---------- DATA

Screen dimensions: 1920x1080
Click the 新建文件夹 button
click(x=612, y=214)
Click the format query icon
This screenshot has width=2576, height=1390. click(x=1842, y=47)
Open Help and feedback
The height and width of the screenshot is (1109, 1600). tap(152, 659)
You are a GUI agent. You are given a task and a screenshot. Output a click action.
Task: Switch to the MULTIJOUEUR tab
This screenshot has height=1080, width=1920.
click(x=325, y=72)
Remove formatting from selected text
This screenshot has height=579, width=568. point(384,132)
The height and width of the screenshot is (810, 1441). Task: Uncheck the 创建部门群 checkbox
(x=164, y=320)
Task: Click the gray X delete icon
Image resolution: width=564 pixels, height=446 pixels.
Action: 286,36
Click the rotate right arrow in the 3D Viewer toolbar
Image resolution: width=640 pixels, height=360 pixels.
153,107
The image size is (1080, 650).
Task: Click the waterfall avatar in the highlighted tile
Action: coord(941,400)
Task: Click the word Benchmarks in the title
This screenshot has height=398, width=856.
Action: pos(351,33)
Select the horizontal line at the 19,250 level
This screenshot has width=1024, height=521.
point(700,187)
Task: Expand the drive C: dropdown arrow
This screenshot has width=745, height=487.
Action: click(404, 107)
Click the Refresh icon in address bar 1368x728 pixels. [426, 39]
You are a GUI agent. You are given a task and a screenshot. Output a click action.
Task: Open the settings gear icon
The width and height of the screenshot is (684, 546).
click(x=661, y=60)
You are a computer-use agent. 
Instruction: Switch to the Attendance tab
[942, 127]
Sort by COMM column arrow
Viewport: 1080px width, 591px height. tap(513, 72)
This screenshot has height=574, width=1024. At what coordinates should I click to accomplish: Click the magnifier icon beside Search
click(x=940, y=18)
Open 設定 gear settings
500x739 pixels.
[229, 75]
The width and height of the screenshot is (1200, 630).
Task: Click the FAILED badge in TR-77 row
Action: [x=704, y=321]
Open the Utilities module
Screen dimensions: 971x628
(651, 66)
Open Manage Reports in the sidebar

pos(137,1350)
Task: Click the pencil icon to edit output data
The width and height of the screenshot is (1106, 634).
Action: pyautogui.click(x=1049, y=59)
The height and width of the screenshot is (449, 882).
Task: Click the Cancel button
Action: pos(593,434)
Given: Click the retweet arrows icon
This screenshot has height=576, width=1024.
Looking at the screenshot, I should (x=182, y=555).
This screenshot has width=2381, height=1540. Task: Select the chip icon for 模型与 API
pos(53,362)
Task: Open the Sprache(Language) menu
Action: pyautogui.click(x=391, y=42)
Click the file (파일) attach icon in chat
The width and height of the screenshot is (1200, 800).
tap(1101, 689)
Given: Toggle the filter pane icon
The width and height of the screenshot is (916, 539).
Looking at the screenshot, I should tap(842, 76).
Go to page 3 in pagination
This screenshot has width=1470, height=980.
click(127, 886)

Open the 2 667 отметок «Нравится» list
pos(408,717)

--------------------

» WRITTEN TASK
Please rewrite the lines of the listing starting with the line that contains "Open Help and feedback" and going on through the line that contains "(x=164, y=320)", changing "Remove" to "Clear" and leaving everything else unchanged.

» ANSWER FOR THE TASK
Open Help and feedback
The height and width of the screenshot is (1109, 1600). tap(152, 659)
You are a GUI agent. You are given a task and a screenshot. Output a click action.
Task: Switch to the MULTIJOUEUR tab
This screenshot has height=1080, width=1920.
click(x=325, y=72)
Clear formatting from selected text
This screenshot has height=579, width=568. point(384,132)
The height and width of the screenshot is (810, 1441). Task: Uncheck the 创建部门群 checkbox
(x=164, y=320)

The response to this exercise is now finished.